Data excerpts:
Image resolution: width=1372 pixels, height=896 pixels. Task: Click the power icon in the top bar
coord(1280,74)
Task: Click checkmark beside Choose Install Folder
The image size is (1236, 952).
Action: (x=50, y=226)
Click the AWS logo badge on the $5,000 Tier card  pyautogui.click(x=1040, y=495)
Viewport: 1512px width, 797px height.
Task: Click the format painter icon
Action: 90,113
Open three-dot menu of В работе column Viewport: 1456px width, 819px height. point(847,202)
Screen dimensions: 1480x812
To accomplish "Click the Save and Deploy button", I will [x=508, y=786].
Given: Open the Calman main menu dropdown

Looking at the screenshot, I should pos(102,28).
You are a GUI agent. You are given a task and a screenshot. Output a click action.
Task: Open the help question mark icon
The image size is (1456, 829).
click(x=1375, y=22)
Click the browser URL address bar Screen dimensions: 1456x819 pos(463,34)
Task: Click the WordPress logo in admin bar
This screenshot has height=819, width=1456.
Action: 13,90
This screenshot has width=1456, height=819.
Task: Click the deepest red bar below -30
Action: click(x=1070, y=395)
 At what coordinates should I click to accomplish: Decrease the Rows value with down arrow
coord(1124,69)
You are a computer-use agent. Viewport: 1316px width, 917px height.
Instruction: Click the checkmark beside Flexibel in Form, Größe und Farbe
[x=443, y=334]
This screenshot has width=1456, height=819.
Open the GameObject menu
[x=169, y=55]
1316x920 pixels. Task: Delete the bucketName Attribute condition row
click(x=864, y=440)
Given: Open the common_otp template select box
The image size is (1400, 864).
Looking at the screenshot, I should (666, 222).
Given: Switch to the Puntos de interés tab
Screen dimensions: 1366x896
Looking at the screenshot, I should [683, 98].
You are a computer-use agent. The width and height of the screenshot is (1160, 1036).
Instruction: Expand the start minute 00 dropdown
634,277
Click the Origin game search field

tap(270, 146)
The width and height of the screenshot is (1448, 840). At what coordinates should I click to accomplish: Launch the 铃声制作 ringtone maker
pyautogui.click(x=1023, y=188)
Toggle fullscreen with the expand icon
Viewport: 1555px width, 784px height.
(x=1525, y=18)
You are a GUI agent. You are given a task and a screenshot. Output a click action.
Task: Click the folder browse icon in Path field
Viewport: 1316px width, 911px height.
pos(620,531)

◆ WHAT TO DO
In the entries above, find the line with "Given: Open the common_otp", then retype it and every line after it exactly.

◆ REPLY TO THE EXERCISE
Given: Open the common_otp template select box
The image size is (1400, 864).
Looking at the screenshot, I should (666, 222).
Given: Switch to the Puntos de interés tab
Screen dimensions: 1366x896
Looking at the screenshot, I should [683, 98].
You are a computer-use agent. The width and height of the screenshot is (1160, 1036).
Instruction: Expand the start minute 00 dropdown
634,277
Click the Origin game search field

tap(270, 146)
The width and height of the screenshot is (1448, 840). At what coordinates should I click to accomplish: Launch the 铃声制作 ringtone maker
pyautogui.click(x=1023, y=188)
Toggle fullscreen with the expand icon
Viewport: 1555px width, 784px height.
(x=1525, y=18)
You are a GUI agent. You are given a task and a screenshot. Output a click action.
Task: Click the folder browse icon in Path field
Viewport: 1316px width, 911px height.
pos(620,531)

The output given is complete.